───── Recorded data ─────
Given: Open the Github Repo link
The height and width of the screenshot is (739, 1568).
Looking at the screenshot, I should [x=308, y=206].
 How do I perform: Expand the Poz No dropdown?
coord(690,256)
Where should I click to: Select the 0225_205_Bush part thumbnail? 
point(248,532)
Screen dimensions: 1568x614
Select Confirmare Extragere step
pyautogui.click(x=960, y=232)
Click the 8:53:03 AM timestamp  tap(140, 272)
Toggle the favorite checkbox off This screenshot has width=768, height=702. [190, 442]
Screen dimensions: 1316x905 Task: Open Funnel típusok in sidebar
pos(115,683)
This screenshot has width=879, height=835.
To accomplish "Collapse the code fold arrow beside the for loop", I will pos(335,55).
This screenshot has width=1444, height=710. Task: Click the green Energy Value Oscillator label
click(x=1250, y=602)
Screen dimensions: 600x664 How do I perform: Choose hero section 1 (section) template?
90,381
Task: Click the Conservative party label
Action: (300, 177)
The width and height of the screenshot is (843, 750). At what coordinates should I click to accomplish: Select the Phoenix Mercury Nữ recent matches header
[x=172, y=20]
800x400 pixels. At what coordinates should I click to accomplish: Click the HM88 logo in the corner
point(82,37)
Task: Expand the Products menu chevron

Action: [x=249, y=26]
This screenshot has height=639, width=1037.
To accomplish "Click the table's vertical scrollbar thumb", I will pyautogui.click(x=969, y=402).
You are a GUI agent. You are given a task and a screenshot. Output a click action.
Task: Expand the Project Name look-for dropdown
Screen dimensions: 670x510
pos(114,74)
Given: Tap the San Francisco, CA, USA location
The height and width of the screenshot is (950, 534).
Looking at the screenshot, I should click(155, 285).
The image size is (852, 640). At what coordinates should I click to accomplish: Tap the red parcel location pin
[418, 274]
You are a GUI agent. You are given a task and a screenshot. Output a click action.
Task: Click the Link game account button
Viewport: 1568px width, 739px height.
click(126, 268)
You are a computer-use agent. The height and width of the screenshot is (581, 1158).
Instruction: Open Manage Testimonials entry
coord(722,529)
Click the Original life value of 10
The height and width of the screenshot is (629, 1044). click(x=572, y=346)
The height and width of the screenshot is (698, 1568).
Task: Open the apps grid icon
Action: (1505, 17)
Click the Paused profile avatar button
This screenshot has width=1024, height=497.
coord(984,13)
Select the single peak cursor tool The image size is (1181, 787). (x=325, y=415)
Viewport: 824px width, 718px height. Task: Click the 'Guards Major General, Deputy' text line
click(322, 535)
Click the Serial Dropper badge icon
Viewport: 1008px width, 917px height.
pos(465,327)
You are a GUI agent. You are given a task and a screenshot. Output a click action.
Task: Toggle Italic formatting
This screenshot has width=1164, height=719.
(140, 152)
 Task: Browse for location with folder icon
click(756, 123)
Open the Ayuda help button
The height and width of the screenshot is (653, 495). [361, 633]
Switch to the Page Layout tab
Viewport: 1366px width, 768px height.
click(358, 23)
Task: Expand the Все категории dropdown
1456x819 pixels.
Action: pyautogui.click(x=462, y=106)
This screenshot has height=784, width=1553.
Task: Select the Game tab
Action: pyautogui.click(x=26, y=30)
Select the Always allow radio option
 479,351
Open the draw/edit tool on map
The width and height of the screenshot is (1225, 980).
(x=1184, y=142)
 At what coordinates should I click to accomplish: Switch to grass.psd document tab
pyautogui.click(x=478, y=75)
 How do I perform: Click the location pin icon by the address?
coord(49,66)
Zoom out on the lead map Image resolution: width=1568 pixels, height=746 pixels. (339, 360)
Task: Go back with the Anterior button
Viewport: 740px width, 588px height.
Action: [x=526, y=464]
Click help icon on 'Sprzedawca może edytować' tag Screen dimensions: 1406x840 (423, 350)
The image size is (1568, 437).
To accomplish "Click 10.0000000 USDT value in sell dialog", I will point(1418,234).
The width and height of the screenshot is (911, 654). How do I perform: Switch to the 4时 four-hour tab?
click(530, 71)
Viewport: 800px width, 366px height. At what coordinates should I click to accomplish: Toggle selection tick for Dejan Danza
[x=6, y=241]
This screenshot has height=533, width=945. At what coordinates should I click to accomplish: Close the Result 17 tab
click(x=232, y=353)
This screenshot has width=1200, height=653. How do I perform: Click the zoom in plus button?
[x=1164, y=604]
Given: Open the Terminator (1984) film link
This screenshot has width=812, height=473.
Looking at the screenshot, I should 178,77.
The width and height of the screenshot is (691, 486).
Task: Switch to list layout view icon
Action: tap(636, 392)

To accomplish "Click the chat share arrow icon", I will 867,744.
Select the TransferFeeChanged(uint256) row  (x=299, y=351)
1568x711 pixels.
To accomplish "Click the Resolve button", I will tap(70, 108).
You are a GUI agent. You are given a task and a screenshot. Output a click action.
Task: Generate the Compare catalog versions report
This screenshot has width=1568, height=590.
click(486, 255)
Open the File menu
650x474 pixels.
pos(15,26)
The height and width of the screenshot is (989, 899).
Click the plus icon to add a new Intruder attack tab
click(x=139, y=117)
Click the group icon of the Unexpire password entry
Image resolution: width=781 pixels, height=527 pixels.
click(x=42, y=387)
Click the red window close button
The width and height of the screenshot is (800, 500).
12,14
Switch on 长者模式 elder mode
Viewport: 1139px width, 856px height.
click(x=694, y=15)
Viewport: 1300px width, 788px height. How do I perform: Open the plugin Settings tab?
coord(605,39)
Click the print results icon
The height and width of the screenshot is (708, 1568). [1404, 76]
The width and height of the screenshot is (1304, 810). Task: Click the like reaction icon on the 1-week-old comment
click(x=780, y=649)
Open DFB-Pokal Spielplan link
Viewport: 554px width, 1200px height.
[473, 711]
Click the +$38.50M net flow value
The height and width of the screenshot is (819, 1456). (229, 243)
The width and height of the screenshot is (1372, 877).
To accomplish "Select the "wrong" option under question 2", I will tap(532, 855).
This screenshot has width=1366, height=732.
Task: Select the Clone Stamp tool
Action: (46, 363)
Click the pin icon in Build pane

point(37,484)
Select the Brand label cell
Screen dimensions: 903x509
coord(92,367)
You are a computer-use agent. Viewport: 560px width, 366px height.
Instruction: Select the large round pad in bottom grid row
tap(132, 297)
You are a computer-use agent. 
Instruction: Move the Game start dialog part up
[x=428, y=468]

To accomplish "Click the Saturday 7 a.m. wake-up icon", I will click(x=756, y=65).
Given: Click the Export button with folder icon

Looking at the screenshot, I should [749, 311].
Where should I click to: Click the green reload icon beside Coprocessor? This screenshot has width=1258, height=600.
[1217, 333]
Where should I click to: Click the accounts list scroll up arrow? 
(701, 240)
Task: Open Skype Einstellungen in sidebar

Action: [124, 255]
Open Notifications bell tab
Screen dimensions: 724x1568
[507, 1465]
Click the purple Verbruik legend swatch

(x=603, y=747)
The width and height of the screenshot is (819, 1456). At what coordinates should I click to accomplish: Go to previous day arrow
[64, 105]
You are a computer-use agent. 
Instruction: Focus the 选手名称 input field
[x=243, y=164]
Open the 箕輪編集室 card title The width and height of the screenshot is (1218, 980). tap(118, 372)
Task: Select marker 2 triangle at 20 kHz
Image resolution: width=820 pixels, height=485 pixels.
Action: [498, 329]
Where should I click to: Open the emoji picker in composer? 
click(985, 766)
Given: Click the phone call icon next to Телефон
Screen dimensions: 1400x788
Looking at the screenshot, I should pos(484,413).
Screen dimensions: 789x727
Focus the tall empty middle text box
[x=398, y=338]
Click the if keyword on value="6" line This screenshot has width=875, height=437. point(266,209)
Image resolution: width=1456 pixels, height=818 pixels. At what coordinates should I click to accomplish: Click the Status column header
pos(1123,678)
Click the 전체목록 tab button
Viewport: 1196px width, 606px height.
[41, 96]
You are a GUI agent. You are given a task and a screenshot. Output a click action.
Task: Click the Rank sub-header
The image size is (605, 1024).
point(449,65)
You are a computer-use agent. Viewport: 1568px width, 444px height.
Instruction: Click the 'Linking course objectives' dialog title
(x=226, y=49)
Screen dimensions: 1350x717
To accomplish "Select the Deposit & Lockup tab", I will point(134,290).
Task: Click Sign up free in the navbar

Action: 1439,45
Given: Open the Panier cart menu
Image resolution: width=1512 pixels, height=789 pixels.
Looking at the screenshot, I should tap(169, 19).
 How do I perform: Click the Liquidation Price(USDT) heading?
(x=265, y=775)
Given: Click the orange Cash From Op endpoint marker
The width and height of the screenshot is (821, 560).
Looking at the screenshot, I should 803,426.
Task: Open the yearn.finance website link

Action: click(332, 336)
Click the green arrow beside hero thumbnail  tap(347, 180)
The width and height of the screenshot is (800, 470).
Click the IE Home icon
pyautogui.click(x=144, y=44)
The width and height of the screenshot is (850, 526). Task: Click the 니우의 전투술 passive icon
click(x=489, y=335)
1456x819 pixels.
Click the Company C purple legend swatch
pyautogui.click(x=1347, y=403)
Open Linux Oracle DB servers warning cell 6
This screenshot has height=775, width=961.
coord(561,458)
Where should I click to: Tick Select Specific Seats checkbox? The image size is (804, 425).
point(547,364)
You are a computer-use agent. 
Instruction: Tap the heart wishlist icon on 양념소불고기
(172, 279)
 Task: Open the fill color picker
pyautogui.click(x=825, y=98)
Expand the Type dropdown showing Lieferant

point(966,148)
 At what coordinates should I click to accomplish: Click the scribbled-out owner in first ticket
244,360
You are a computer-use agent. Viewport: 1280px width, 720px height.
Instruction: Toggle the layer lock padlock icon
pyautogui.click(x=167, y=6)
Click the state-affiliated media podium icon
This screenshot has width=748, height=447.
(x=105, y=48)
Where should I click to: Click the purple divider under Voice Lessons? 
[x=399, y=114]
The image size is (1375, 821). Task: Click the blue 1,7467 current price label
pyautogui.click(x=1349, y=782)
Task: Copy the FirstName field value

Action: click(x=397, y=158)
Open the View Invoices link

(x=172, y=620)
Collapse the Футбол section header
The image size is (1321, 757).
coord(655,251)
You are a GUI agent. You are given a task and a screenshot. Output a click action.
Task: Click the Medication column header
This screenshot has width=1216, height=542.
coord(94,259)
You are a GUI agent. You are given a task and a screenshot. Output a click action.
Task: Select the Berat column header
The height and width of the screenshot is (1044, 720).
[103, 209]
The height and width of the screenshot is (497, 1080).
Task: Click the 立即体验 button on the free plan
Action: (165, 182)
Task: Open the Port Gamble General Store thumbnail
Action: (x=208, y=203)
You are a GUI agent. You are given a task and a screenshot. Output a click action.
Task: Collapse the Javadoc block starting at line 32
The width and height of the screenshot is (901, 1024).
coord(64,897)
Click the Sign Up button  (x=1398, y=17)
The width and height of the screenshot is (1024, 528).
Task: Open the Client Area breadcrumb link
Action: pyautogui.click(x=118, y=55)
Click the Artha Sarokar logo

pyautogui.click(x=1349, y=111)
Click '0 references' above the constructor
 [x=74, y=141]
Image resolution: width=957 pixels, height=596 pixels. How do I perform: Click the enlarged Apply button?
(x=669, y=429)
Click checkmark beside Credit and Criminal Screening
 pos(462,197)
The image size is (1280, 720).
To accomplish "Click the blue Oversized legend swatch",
─────
== Task details ==
Say the number of data lines holding "computer", without any other words.

== Your solution ==
7